Hitler Artworks Expected To Fetch High Prices At British auction


If only he had been an artist. But alas, he was not, at least not a full-time artist who was too busy to practice politics. As a result, we are stuck with his artwork all over the world, though by now, following the Hitler Diaries farce, which torpedoed so many fine reputations, how one can tell a real from a fake is way beyond simple me.

"Adolf Hitler never made it as an artist [to put it bluntly], but his drawings and paintings have garnered increasingly high bids at auction," according to this article.
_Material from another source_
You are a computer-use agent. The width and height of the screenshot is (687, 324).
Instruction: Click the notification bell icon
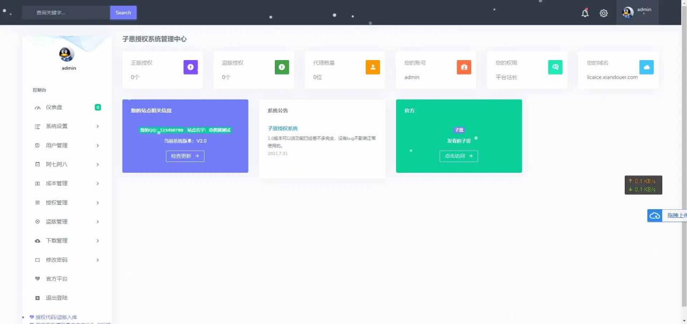point(585,13)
"Apparently it's not neo-Nazis who are buying, but history buffs and art collectors." What a relief!
So how much does de Fuhrer's artwork fetch on the open market? Well, his drawings and water colors "sell for prices in the tens of thousands," though if this has to do with his artistic mastery or dark place in history is anybody's guess.
Here's one enlightened guess:

"These prices are clearly much too high when considered just in terms of the works' artistic value," curator for 20th-century art Stephan Diederich told Deutsche Welle. "I would guess that - for whatever reasons - the buyers are less interested in art and more interested in pieces that recall Hitler." For whatever reasons.......

Many people assume that buyers are Nazi sympathizers or Neo-Nazis. That is far from true, said Richard Westwood-Brookes of the Mullock's auction house.

"Our buyers last year were interested either from a historical or from an artistic point of view - and in the latter case, I mean they were interested in acquiring the work of such a well-known failed artist," he explained

Other objects like a car once belonging to Hitler have also brought high bids.

A Mercedes and boat belonging to Hermann Goring were found rotting in a Russian barn and the Red Sea (see stories, on this site) respectively and obviously. Perhaps this more than anything else preserves the relative powers of their offices in the Third Reich.